» **EXERCISE DETAILS**: Check each line of the material that follows, and copy those holding the string "output".

» **DATA PROVIDED**:
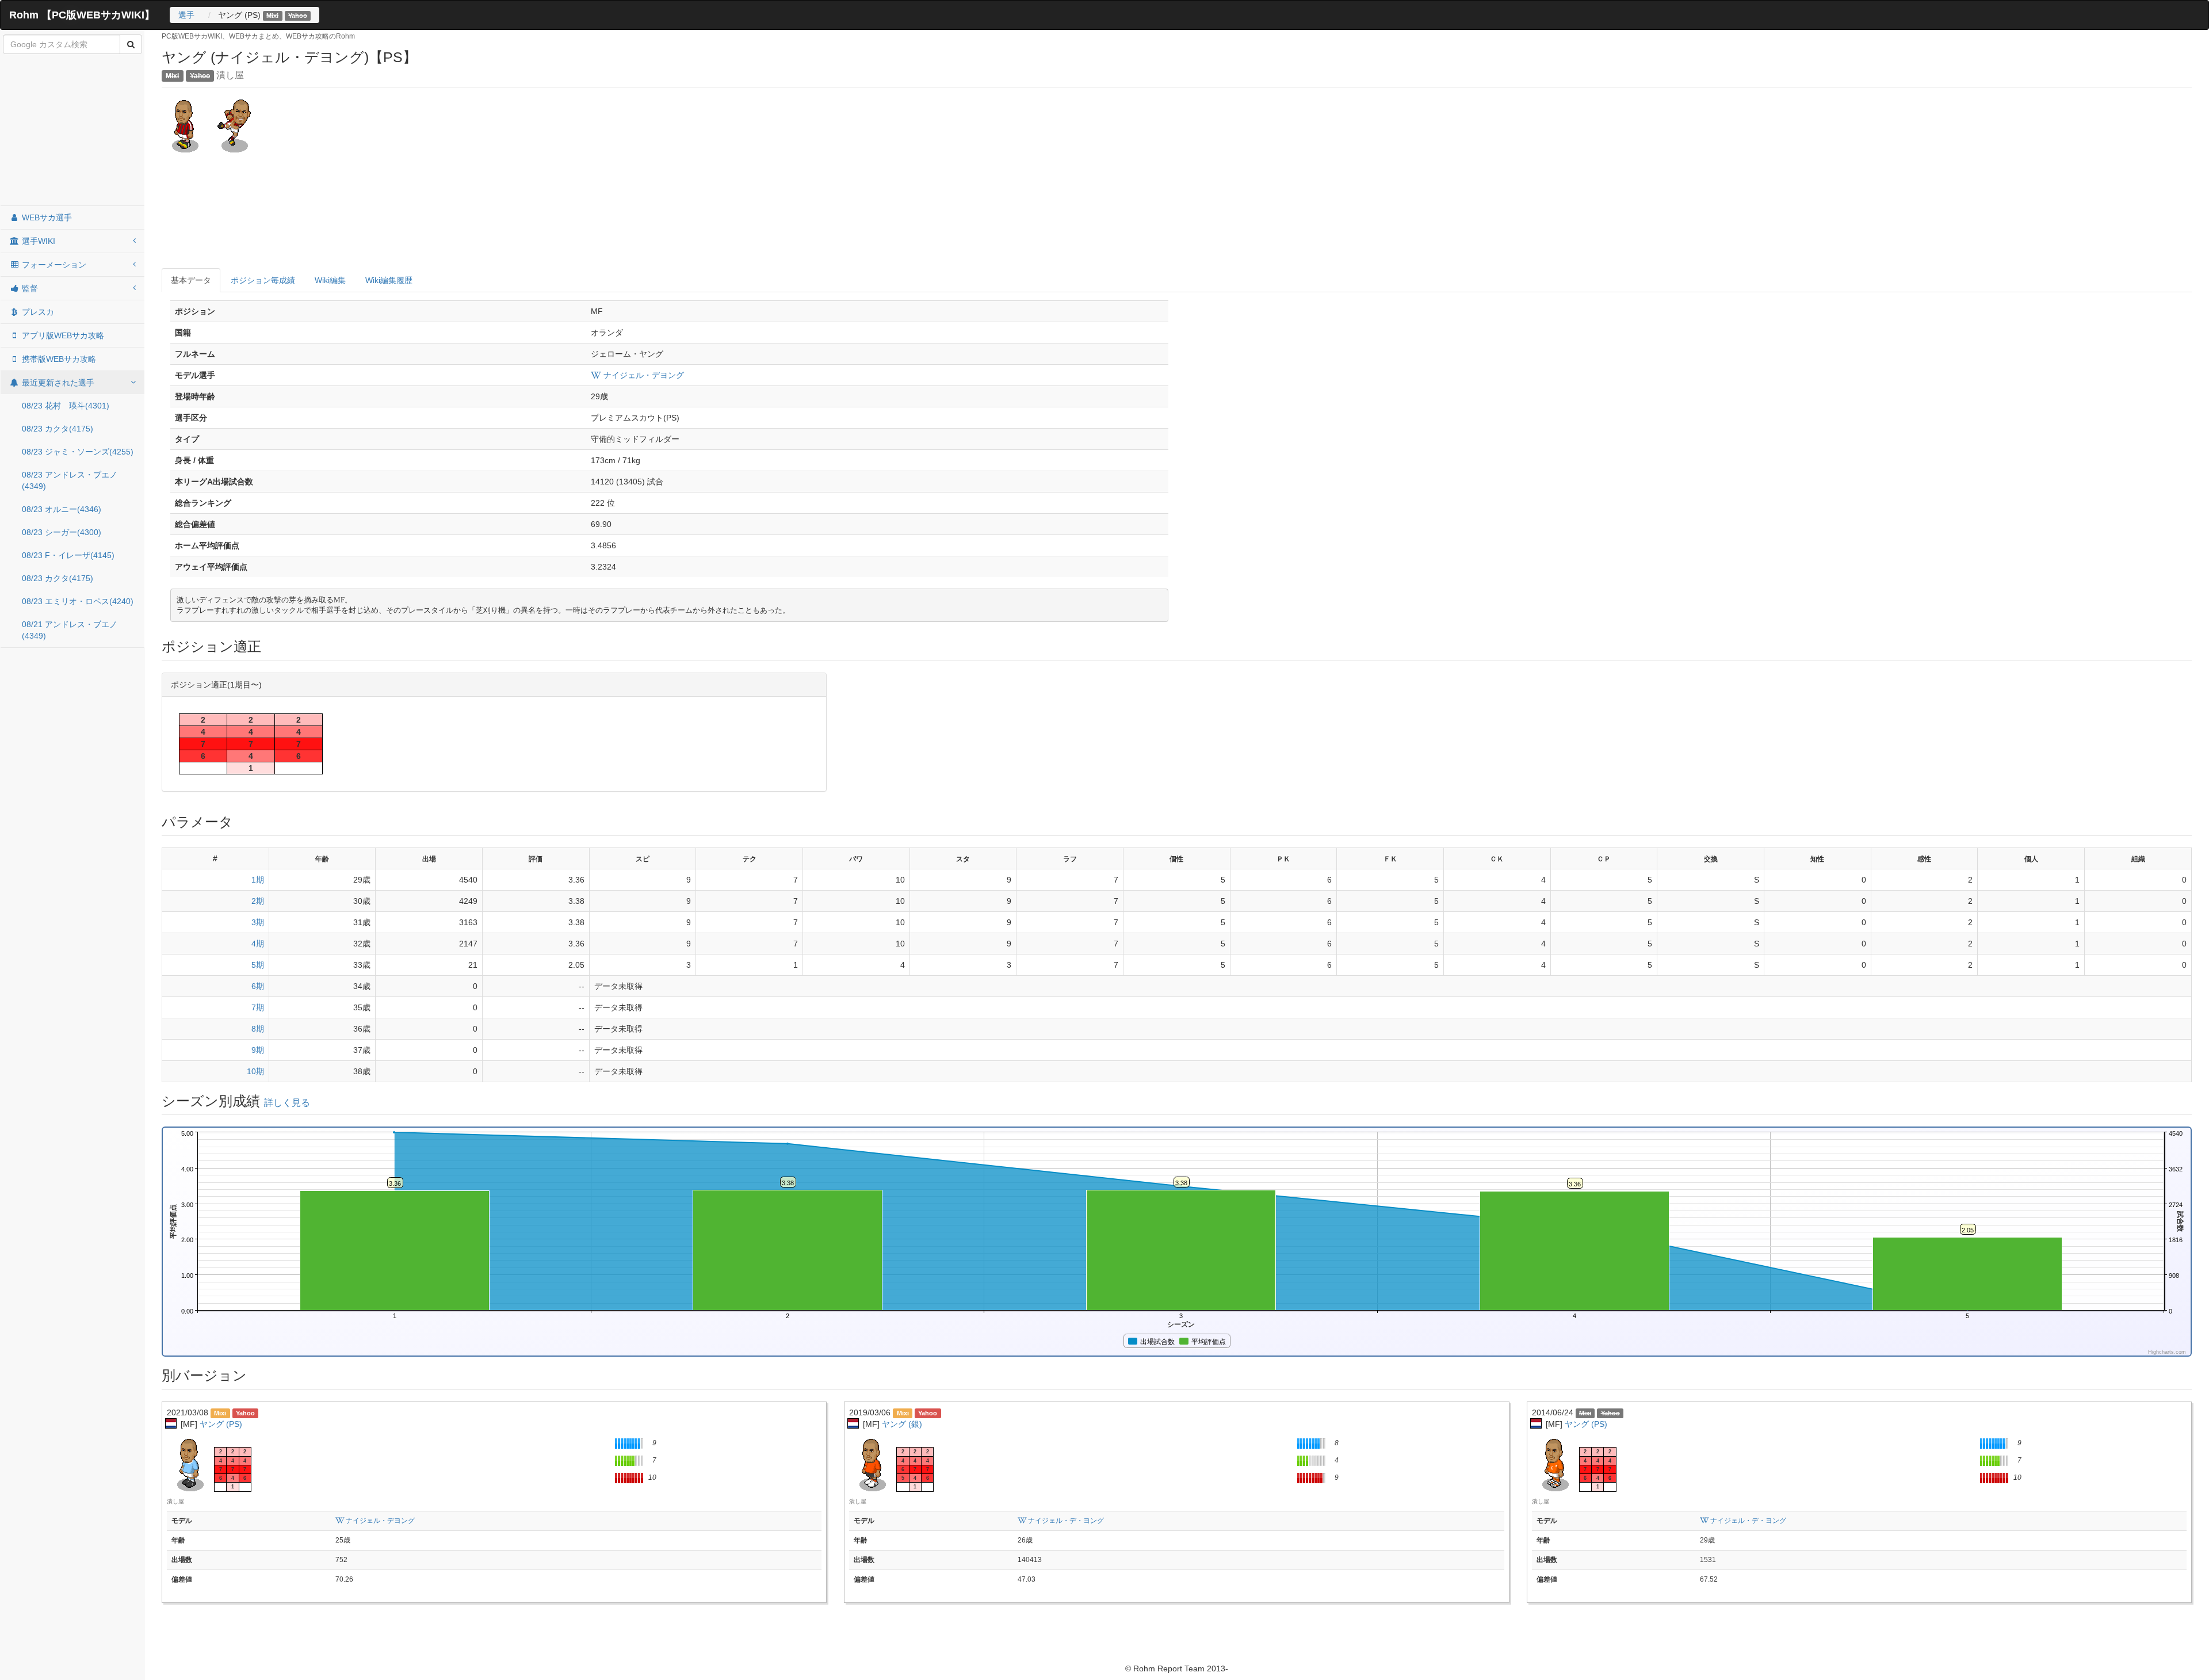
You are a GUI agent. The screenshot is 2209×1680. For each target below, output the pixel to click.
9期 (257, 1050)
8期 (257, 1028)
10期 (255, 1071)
---
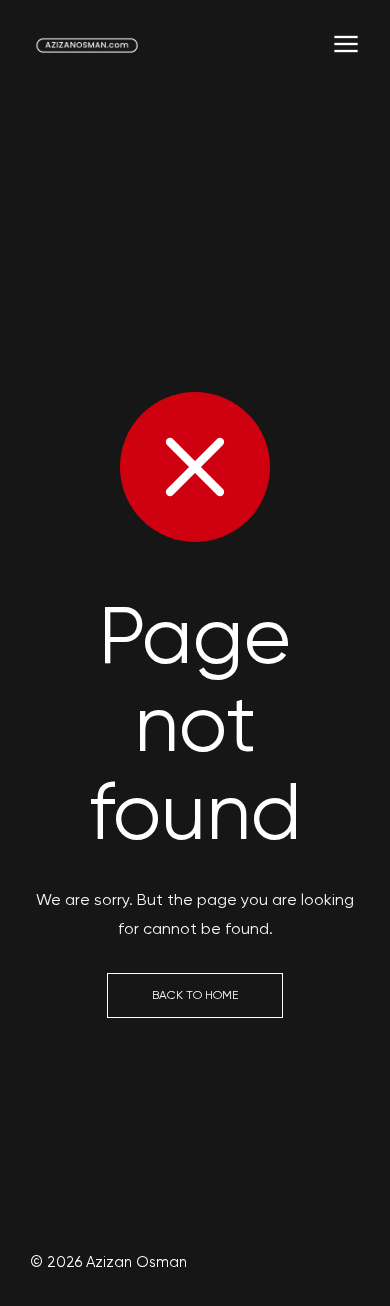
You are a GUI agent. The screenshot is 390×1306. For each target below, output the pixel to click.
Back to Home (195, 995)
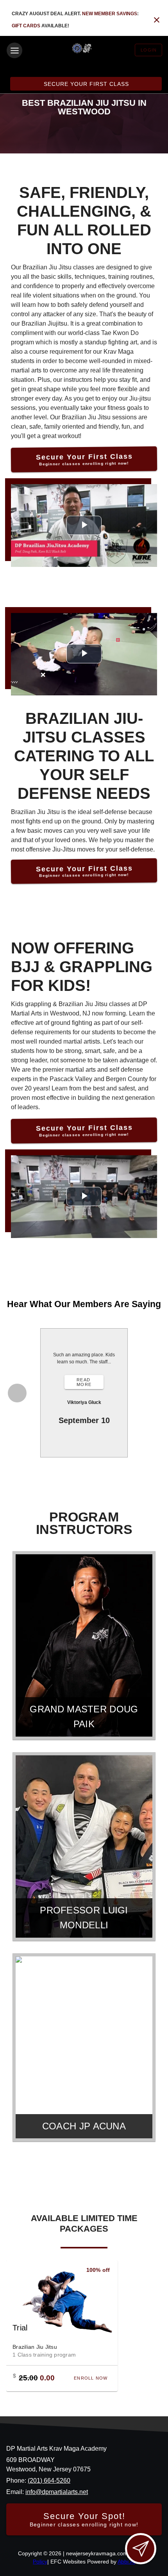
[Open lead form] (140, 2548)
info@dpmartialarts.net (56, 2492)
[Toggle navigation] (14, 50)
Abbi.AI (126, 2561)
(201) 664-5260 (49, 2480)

» **WRITTEN SOLUTION**:
You are a GUI agent. The screenshot is 2209×1680. For each target below, output the pixel to click.
You are a GUI agent. The screenshot is 390×1306. For each target below, output the pixel to click.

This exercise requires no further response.